* ZU BEARBEITENDE AUFGABEN:
1. In welchem Jahr öffnete die Heilig-Geist-Kirche laut dem Abschnitt über die Kirchen in Riederwald?
2. Führen Sie sämtliche Kirchennamen auf, die im Abschnitt über die Kirchen in Riederwald vorkommen.
3. Geben Sie den Abschnitt über die Kirchen in Riederwald ab „In Riederwald galten“ bis einschließlich „Philippuskirche wieder aufgebaut.“ wortgetreu wieder.

* DOKUMENTABSCHNITT:
____________
In Riederwald galten Kirchen lange Zeit als ein problematisches Thema. Als der Stadtteil mit seinen Arbeitersiedlungen entstand, gab es weder eine evangelische noch eine katholische Kirche. Später gab es Gottesdienste in Baracken, dann in den neu gebauten Schulen. Erst in den 1920er Jahren entstanden die Kirchen beider Konfessionen, und zwar in Sichtweite zueinander. Die katholische Heilig-Geist-Kirche entstand als eine der ersten Stahlskelett-Kirchen in Deutschland und öffnete 1931 ihre Pforten. Die evangelische Kirche wurde als Riederwaldkirche gebaut, im Zweiten Weltkrieg zerstört und als Philippuskirche wieder aufgebaut.
____________
* ANGEZEIGTE DATEN:
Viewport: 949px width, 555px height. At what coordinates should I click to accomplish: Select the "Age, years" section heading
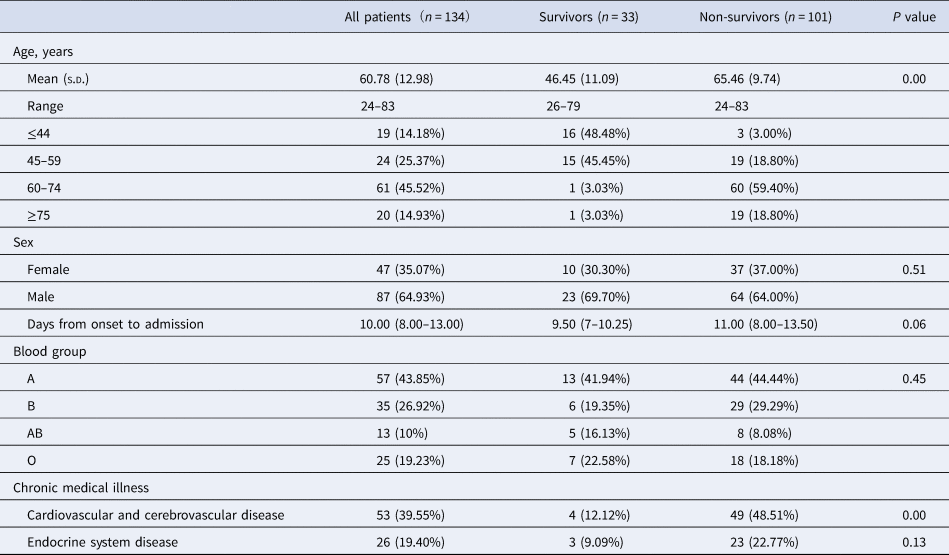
____________
* LÖSUNGEN ZUR ÜBUNG:
1. 1931

2. Heilig-Geist-Kirche, Riederwaldkirche, Philippuskirche

3.
In Riederwald galten Kirchen lange Zeit als ein problematisches Thema. Als der Stadtteil mit seinen Arbeitersiedlungen entstand, gab es weder eine evangelische noch eine katholische Kirche. Später gab es Gottesdienste in Baracken, dann in den neu gebauten Schulen. Erst in den 1920er Jahren entstanden die Kirchen beider Konfessionen, und zwar in Sichtweite zueinander. Die katholische Heilig-Geist-Kirche entstand als eine der ersten Stahlskelett-Kirchen in Deutschland und öffnete 1931 ihre Pforten. Die evangelische Kirche wurde als Riederwaldkirche gebaut, im Zweiten Weltkrieg zerstört und als Philippuskirche wieder aufgebaut.